Democratic presidential candidate Pete Buttigieg spoke about economic and racial inequality at a community leaders meeting in Birmingham Wednesday. Buttigieg fielded questions from government officials and nonprofit leaders at the meeting, only a portion of which was observed by the media.
Buttigieg expressed support for raising the federal minimum wage to $15 an hour, paid parental leave policies and increasing union membership. The South Bend, Indiana, mayor says rural areas need investment as well, such as with broadband internet access. He says immigration plays a role, too.
“If we want a population growth strategy in rural America, let’s welcome new Americans,” Buttigieg said.
Jefferson County Commissioner Sheila Tyson pressed Buttigieg on how he would ensure his policies would benefit African Americans and not just the white community. Buttigieg proposed increased enforcement against wage discrimination, which he says would help cut the pay gap for black workers. He says more minority-owned businesses need access to loans.
Buttigieg encouraged engagement with those who oppose expanding the social safety net when they invoke religion and politics.
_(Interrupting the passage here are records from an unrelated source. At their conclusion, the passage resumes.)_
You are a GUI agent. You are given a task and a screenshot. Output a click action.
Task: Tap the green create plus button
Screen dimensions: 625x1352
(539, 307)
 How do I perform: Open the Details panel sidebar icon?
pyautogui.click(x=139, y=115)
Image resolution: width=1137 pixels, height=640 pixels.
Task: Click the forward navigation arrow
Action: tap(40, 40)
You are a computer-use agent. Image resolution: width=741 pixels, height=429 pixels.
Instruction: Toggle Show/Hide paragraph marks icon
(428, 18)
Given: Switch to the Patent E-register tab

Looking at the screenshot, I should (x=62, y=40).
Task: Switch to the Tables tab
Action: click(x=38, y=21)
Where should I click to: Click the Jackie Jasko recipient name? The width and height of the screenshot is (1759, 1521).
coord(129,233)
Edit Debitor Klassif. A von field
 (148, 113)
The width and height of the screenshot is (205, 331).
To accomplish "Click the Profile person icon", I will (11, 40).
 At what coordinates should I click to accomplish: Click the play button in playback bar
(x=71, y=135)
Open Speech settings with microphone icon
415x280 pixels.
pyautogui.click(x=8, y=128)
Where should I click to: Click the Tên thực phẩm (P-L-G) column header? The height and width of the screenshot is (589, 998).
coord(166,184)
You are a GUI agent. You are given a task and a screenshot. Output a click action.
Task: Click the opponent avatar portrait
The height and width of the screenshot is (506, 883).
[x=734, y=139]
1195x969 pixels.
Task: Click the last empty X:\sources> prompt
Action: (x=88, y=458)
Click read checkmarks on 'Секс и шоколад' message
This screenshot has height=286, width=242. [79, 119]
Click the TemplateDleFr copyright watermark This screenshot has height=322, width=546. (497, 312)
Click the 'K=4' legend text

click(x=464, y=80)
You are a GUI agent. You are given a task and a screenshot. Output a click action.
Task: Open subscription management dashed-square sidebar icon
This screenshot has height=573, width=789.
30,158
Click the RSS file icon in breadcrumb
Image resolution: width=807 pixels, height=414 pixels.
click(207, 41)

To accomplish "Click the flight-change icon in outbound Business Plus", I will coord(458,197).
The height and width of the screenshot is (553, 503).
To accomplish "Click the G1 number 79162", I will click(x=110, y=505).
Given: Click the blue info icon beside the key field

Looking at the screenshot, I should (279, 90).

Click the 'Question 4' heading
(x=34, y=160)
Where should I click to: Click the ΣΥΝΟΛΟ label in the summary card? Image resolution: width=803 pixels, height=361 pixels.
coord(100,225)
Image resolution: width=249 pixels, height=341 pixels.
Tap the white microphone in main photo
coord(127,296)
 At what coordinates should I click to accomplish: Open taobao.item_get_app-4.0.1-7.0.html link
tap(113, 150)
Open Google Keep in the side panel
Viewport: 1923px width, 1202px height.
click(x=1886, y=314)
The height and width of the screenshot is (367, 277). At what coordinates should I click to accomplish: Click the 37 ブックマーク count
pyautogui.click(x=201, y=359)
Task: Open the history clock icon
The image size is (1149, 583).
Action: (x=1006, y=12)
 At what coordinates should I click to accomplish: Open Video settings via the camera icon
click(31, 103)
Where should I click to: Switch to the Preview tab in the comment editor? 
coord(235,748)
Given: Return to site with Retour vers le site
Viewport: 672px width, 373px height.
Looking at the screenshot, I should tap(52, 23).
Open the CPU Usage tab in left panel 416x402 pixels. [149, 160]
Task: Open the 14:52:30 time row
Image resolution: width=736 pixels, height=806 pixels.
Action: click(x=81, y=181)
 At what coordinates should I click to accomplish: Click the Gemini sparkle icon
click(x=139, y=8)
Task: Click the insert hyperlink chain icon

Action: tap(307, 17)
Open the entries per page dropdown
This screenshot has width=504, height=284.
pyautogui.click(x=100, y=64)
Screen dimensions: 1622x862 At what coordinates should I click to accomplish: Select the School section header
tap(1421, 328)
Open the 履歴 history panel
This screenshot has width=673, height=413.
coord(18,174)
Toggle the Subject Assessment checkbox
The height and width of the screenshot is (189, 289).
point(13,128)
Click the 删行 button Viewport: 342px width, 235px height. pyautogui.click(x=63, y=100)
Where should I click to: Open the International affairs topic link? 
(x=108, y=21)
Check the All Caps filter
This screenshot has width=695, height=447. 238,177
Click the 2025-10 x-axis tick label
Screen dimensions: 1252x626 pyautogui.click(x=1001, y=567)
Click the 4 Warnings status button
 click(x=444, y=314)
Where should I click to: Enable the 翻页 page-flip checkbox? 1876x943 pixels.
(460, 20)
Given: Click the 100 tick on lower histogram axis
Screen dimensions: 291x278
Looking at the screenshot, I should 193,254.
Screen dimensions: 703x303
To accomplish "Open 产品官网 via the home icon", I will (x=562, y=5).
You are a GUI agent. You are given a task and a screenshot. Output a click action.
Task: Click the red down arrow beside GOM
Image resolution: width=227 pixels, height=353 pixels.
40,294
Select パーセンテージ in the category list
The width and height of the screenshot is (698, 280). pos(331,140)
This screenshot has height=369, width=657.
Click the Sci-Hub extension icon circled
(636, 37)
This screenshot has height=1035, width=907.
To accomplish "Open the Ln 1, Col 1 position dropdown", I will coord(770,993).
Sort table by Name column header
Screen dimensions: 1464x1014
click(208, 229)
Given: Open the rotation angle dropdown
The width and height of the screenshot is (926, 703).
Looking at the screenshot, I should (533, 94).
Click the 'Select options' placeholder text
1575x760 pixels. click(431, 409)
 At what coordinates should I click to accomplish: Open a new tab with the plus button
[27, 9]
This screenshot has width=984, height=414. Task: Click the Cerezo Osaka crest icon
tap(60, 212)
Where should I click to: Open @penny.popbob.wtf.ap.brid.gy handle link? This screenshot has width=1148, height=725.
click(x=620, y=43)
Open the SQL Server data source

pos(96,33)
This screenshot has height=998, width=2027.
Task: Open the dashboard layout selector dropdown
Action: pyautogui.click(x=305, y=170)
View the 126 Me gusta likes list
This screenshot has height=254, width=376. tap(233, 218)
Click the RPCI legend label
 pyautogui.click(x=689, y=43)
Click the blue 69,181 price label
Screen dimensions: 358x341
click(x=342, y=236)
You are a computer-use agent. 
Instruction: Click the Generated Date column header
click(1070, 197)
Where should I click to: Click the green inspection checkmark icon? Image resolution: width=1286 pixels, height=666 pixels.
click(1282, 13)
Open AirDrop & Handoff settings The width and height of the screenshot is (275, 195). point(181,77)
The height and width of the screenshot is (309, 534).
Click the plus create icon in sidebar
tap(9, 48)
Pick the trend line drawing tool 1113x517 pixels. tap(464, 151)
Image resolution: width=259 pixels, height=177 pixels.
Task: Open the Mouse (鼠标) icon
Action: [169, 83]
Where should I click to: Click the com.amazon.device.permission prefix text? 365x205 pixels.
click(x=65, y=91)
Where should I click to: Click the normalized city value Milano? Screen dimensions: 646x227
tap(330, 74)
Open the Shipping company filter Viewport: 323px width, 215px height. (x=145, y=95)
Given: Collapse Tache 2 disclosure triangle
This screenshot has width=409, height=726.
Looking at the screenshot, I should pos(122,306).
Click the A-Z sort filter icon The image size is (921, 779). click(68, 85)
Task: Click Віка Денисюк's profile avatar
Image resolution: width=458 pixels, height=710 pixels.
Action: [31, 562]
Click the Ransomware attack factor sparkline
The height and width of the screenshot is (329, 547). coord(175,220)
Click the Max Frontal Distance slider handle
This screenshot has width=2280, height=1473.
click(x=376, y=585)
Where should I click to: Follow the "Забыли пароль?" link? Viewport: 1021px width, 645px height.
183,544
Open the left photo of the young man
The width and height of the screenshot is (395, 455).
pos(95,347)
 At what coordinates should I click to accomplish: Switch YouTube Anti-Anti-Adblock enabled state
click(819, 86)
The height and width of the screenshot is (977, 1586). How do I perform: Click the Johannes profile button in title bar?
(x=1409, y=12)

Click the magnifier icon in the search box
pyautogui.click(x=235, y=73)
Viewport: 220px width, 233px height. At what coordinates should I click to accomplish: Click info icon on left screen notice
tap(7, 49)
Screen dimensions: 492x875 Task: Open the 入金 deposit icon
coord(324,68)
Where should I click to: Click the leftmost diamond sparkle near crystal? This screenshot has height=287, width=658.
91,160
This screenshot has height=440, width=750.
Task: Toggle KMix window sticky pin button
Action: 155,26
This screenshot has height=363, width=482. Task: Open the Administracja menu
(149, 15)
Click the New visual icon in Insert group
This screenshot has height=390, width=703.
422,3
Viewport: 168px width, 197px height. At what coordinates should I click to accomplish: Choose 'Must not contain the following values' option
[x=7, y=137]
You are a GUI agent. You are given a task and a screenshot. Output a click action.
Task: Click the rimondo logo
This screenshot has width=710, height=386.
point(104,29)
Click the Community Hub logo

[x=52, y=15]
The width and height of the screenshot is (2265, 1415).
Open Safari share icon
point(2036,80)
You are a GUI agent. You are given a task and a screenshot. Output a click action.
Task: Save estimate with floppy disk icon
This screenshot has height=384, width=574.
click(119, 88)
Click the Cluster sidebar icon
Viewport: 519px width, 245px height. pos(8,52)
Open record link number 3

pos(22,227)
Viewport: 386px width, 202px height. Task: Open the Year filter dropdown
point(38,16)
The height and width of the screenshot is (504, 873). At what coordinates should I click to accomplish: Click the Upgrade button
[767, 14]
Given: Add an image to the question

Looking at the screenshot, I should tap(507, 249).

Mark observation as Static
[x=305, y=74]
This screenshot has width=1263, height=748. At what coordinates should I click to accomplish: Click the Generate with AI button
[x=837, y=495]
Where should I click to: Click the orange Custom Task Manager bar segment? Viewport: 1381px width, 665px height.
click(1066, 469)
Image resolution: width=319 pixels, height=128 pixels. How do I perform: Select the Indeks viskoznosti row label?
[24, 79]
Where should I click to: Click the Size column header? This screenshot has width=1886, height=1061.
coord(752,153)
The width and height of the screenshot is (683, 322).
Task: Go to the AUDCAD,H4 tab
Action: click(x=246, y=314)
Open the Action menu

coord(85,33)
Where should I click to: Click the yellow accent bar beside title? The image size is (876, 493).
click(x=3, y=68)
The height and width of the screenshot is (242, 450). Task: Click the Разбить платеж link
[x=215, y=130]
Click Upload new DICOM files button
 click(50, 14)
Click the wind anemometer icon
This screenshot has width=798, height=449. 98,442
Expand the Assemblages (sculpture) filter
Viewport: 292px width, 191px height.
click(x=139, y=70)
“Instead of ‘I was hungry and you fed me,’ it’s ‘we’re going to cut TANF (Temporary Assistance for Needy Families).’ Instead of ‘I was sick and you healed me,’ it’s ‘we’re not going to expand Medicaid,” Buttigieg said. “Let’s talk about the morality behind these decisions that are being made.”
The visit was part of a multi-day campaign swing through Southern states, which included a stop in Montgomery Tuesday. Polls have shown lackluster support for Buttigieg among black voters, a significant constituency in the Alabama Democratic primary.